• **What the task asks**: A verbatim reproduction of the lines below, from the line containing "Open the 图形识别 shape recognition tool" through the line containing "You are a computer-use", both ends included, is the whole required output.

Saved entries:

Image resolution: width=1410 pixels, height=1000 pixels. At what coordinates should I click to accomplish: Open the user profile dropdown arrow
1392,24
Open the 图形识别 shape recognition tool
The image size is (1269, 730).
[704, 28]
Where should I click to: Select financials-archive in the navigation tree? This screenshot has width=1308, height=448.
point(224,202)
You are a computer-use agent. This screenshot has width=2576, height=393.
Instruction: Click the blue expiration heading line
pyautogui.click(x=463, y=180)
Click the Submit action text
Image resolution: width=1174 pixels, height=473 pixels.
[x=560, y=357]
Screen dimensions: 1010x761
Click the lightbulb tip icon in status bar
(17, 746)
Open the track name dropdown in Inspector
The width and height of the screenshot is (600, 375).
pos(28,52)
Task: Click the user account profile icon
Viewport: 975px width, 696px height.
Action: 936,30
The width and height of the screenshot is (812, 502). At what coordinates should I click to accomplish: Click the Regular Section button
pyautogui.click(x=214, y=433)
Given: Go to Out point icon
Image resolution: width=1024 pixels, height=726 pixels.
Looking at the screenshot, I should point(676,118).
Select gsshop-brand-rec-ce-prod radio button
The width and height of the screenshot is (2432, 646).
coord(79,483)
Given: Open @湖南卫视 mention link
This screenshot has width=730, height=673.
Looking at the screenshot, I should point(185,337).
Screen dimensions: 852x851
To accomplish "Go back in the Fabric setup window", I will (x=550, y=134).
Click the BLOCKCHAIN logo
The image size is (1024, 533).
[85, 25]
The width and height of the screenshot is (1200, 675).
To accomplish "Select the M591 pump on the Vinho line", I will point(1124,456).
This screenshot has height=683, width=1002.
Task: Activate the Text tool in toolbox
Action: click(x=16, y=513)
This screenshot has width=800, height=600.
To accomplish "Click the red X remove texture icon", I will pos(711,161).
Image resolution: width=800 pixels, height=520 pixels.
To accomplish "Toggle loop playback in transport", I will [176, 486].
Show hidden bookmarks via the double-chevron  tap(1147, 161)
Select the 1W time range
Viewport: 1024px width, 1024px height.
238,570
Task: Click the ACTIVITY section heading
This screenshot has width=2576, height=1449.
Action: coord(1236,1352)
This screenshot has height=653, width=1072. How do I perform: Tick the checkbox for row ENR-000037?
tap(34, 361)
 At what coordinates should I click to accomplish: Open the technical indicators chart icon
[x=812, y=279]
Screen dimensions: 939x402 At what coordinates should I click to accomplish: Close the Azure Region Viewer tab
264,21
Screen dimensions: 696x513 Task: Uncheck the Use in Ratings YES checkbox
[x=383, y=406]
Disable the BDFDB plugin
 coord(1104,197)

• **Result of the exercise**:
Open the 图形识别 shape recognition tool
The image size is (1269, 730).
[704, 28]
Where should I click to: Select financials-archive in the navigation tree? This screenshot has width=1308, height=448.
point(224,202)
You are a computer-use agent. This screenshot has width=2576, height=393.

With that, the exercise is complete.